In the task we get a binary and encrypted flag The binary seems to be just a simple encryptor. You can pass input and output files and it will perform the encryption. The main issue is that it takes quite a while to execute...
We follow our mantra that every RE is just a blackbox crypto if you're brave enough, and load this into Ghidra only for a moment.
Sadly it's C++ so Ghidra frowns a bit and spits out not-so-nice code.
But it's enough to figure out the general idea.
The important part of main is:
this = operator<<<std--char_traits<char>>((basic_ostream *)cout,"Now grab some coffee ☕, it would take a while...");
operator<<((basic_ostream<char,std--char_traits<char>> *)this,endl<char,std--char_traits<char>>);
input_char = get();
not_first_value = '\x01';
while( true ) {
boolean_flag = eof();
if (boolean_flag == '\x01') break;
if (not_first_value == '\0') {
operator+=(final_result,"0000");
}
else {
not_first_value = '\0';
}
result = bork((long)input_char);
int_to_string_llu(string_number,result,result);
operator+=(final_result,string_number);
~basic_string((basic_string<char,std--char_traits<char>,std--allocator<char>>*)string_number);
input_char = get();
}
this = operator<<<std--char_traits<char>>((basic_ostream *)cout,"DONE! 🍻 (Of course, beer is way better than coffee!)");
operator<<((basic_ostream<char,std--char_traits<char>> *)this,endl<char,std--char_traits<char>>);
close();
operator<<<char,std--char_traits<char>,std--allocator<char>>(local_428,(basic_string *)final_result);
close();What is important to notice here is that bork function takes only a single char from our input every time it's called.

▶ Problem requirements: Rewrite the reverse-engineering notes from "In the task" to "while to execute...", swapping "binary" for "executable".

▶ Dataset excerpts:
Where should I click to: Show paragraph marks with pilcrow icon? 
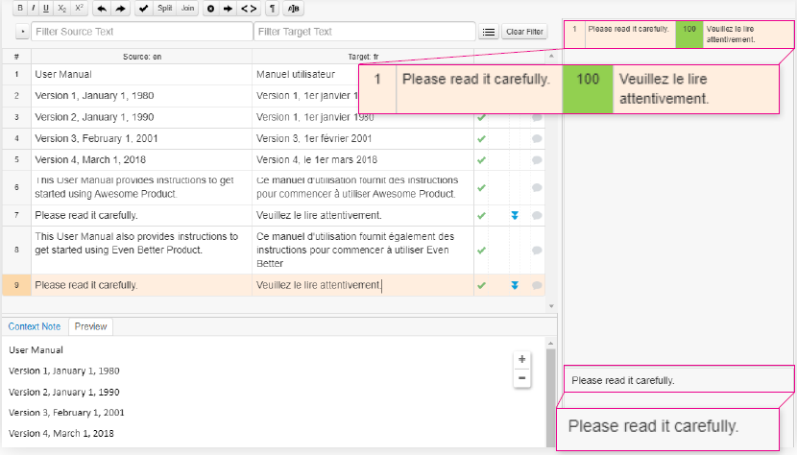[273, 8]
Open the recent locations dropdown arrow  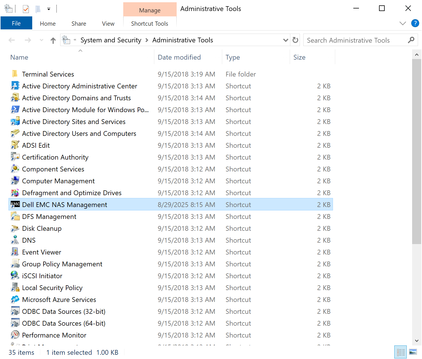(x=42, y=40)
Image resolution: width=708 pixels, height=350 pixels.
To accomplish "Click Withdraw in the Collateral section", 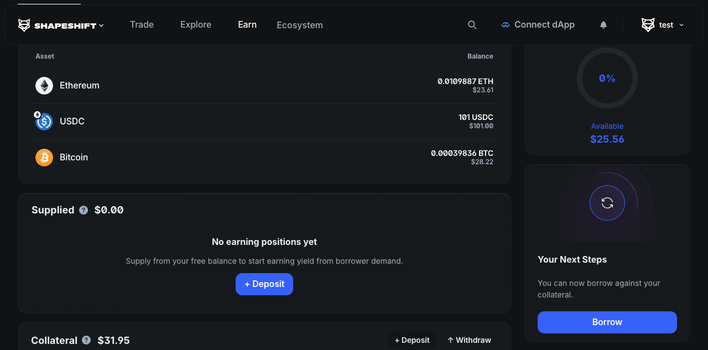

▶ The reply:
In the task we get a executable and encrypted flag The executable seems to be just a simple encryptor. You can pass input and output files and it will perform the encryption. The main issue is that it takes quite a while to execute...